How many ways can $r$ nonconsecutive integers be chosen from the first $n$ integers?

Solution 1:

Another good way of solving problems like this is to set up a correspondence with a problem you already know how to solve. In this case, imagine that you've got a sorted set of six non-consecutive numbers $a_1, a_2, \dots a_6$ between 1 and 49. What does it look like? Well, the first number $a_1$ is essentially arbitrary; it can't be greater than a certain value (i.e. 39) or else there isn't 'room' for five more non-consecutive numbers above it, but we can ignore that for now. The second number $a_2$ has to be greater than $a_1+1$ — that's what it means to be nonconsecutive, after all — so we know that $a_2-1$ (call this $b_2$) is greater than $a_1$. Similarly, $a_3$ has to be greater than $a_2+1$, so $a_3-1$ is greater than $a_2$, and $a_3-2$ is greater than $a_2-1 = b_2$; we can call this $b_3$. And so on, and so forth, until we define $b_6 = a_6-5$. But this correspondence works both ways — given the $b_n$ it's easy to get the $a_n$ — and so we have a one-to-one correspondence between our non-consecutive sets of numbers and an ordinary combination (but with a different upper bound - can you see what it should be?).
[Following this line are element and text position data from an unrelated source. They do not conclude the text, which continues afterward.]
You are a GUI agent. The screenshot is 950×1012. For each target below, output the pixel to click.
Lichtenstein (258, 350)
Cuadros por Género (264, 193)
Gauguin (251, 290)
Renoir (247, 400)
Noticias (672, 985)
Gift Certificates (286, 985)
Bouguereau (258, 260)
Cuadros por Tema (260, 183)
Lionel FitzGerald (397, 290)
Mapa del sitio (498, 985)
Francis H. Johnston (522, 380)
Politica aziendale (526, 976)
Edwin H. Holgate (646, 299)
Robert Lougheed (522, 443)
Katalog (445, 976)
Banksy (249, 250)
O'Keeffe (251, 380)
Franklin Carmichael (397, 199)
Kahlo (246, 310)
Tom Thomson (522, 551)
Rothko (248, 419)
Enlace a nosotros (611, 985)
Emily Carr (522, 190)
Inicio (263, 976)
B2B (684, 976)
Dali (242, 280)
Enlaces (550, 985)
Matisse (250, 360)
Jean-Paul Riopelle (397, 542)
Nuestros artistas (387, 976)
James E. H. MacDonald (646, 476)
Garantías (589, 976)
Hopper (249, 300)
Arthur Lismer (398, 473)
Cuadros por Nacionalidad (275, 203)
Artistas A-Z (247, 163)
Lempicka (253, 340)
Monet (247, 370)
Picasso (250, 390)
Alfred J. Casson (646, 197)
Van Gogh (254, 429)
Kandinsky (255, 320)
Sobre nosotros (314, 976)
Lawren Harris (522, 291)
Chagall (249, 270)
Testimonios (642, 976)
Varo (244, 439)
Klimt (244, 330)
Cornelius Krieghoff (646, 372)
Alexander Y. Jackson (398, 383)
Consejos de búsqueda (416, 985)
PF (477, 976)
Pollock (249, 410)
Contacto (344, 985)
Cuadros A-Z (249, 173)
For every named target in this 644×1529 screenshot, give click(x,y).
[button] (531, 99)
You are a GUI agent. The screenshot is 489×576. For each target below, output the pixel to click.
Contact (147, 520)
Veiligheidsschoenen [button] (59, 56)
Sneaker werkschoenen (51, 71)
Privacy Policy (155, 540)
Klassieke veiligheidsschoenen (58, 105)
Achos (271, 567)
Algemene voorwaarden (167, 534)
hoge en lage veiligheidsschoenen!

It takes a while to build this sort of instinct, but learning how to spot these correspondences is the most basic tool for proving most combinatorial identities.

Solution 2:

In analogy to the Pascal triangle, define D(n,r) as the number of ways to select r items from n with no two consecutive. You can either use 1 or not. If you do use it, you can't use 2 but only need to pick r-1. If you don't use it you have n-1 items to pick r from. So D(n,r)=D(n-2,r-1)+D(n-1,r). The base case is D(2r-1,r)=1For values like this you can use a spreadsheet.